Partecipazione all’associazione e aggravante mafiosa richiedono autonoma valutazione (Cass. pen. Sez. VI n. 12143 del 27.03.2025)
Principi di diritto (Massima)
Il giudizio di gravità indiziaria per i singoli reati fine di detenzione e cessione di sostanza stupefacente non può fondarsi sul solo richiamo a conversazioni intercettate che non consentano di individuare con chiarezza il tipo e la quantità di sostanza oggetto della cessione. La circostanza aggravante prevista dall’art. 416 bis.1 cod. pen. richiede una motivazione specifica sulla posizione individuale del concorrente, non essendo sufficiente il riferimento indistinto al metodo mafioso e alla finalità agevolatoria riferito a tutti i partecipi. Il ruolo di stretto collaboratore di un sodale, la disponibilità di utenze del gruppo e la riscossione dei proventi dello spaccio altrui sono elementi confermativi della partecipazione associativa, ma non esonerano il giudice dall’autonoma valutazione delle singole condotte contestate.
Il Fatto
Il Tribunale di Catanzaro ha confermato l’ordinanza con cui il Giudice per le indagini preliminari ha applicato la custodia cautelare in carcere nei confronti di un indagato ritenuto gravemente indiziato del reato di cui all’art. 74 d.P.R. n. 309 del 1990, aggravato ai sensi dell’art. 416 bis.1 cod. pen., nonché di alcuni reati fine di detenzione illecita e cessione di sostanza stupefacente.

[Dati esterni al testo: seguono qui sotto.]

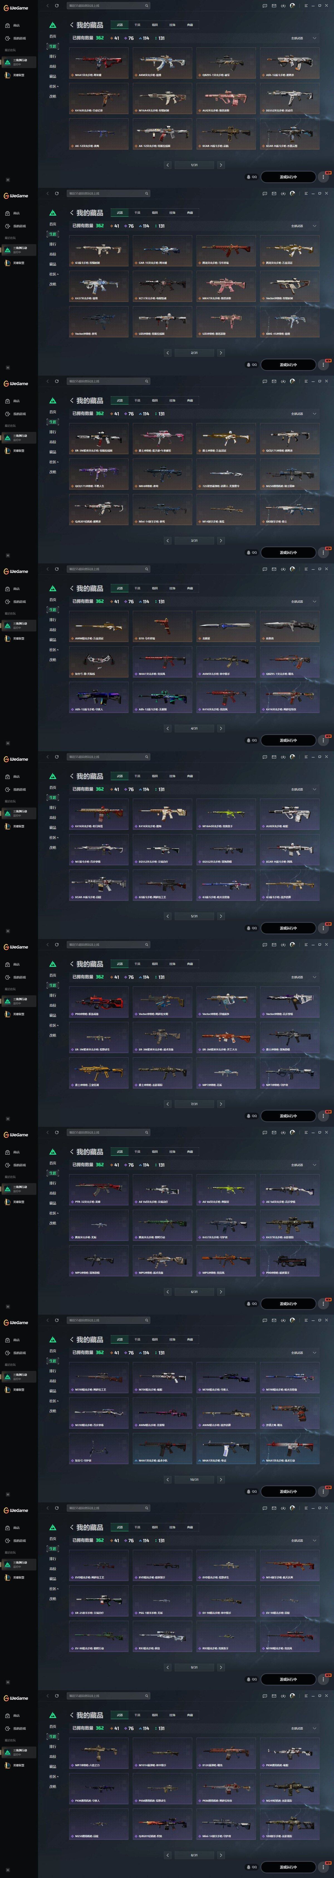Screen dimensions: 334x1878
Task: Click the green Delta Force triangle logo above 首页 on page 2/31
Action: point(53,213)
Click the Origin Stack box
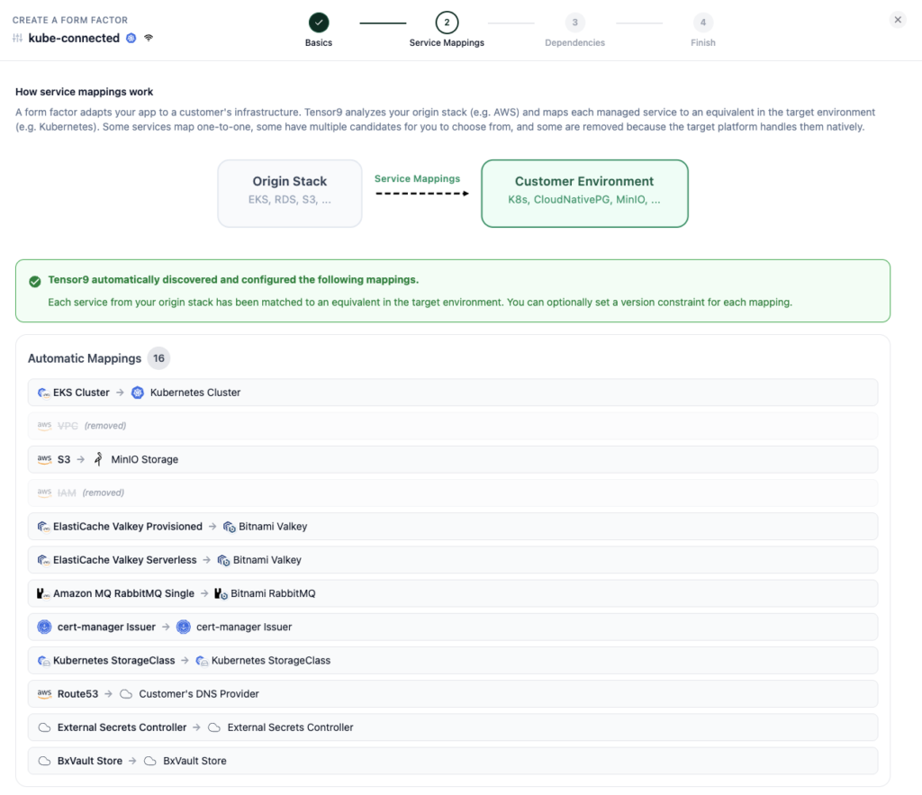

L’indagato avrebbe operato come pusher di riferimento di un sottogruppo, in rapporto di stretta fiducia con uno dei sodali. Ha proposto ricorso per cassazione articolando cinque motivi, deducendo la nullità del titolo cautelare per mancanza di autonoma valutazione, la carenza del quadro indiziario sul reato associativo, l’insufficienza della motivazione sui reati fine e sull’aggravante mafiosa, e la ritenuta sussistenza delle esigenze cautelari.
La Motivazione della Corte
La Corte ha esaminato i motivi seguendo l’ordine del ricorso. Il primo è stato ritenuto infondato: in indagini di criminalità organizzata che coinvolgono centinaia di persone, il ricorso alla motivazione cumulativa di posizioni omogenee e al richiamo della domanda cautelare è in una certa misura ineliminabile, e nella specie il Tribunale ha integrato la motivazione con riguardo ai gravi indizi di colpevolezza e alle esigenze cautelari. Il motivo è risultato peraltro generico.

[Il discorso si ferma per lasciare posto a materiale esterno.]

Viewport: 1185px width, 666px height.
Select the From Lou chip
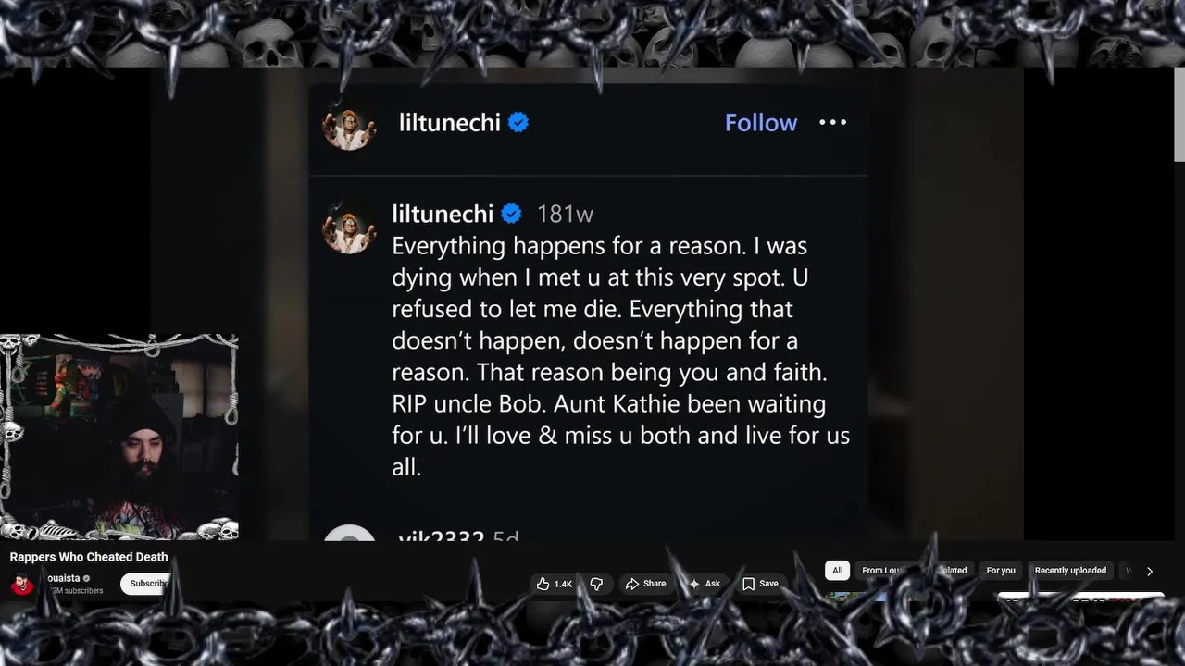click(x=882, y=571)
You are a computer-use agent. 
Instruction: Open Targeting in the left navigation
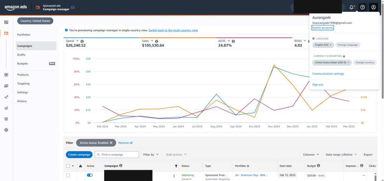[x=23, y=84]
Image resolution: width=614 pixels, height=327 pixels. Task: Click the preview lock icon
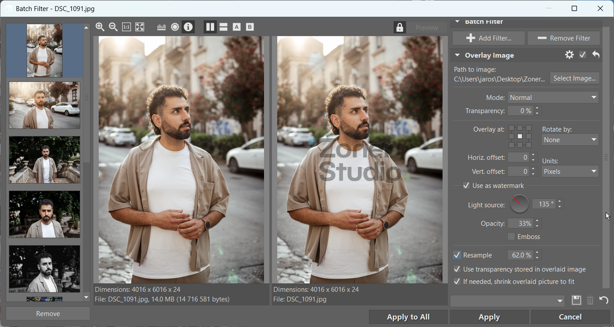pyautogui.click(x=399, y=28)
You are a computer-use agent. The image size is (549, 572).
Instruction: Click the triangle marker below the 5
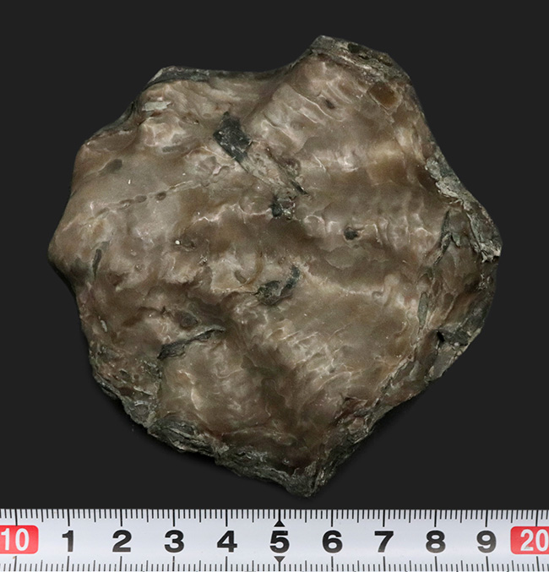pyautogui.click(x=279, y=560)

Anche il secondo motivo è stato respinto. Il Tribunale ha ricostruito il rapporto tra il soggetto apicale, il suo uomo di fiducia e l’indagato, ha spiegato il ruolo di stretta fiducia di quest’ultimo al punto da essere incaricato, in una occasione, di consegnare un’arma a un soggetto sovraordinato del sodalizio, e ha chiarito che l’indagato non solo distribuiva la sostanza stupefacente, ma raccoglieva i proventi dello spaccio compiuto da altri, usava le utenze del gruppo e provvedeva al sostentamento del sodale in detenzione. Rispetto a tale trama argomentativa — osserva la Corte — il ricorrente non ha spiegato perché non sarebbero sussistenti i gravi indizi di partecipazione associativa.
La Corte ha invece ritenuto fondato il terzo motivo, relativo ai reati fine. I fatti sono confermativi della partecipazione al gruppo, ma sono stati descritti dal Tribunale sul solo richiamo a conversazioni intercettate che non consentono di individuare con chiarezza il tipo e la quantità di sostanza stupefacente oggetto della cessione: su questi capi l’ordinanza va annullata con rinvio per nuovo giudizio.
È parimenti fondato il quarto motivo. Al di là delle considerazioni generiche riferite indistintamente a tutti i ritenuti partecipi dell’associazione, la motivazione è sostanzialmente omessa con riguardo alla posizione individuale del ricorrente in ordine alla configurabilità dell’aggravante di cui all’art. 416 bis.1 cod. pen. Anche sul punto l’ordinanza va annullata con rinvio. Il quinto motivo resta assorbito.
La Cassazione ha pertanto annullato l’ordinanza impugnata con rinvio per nuovo giudizio al Tribunale di Catanzaro, competente ai sensi dell’art. 309, comma 7, cod. proc. pen.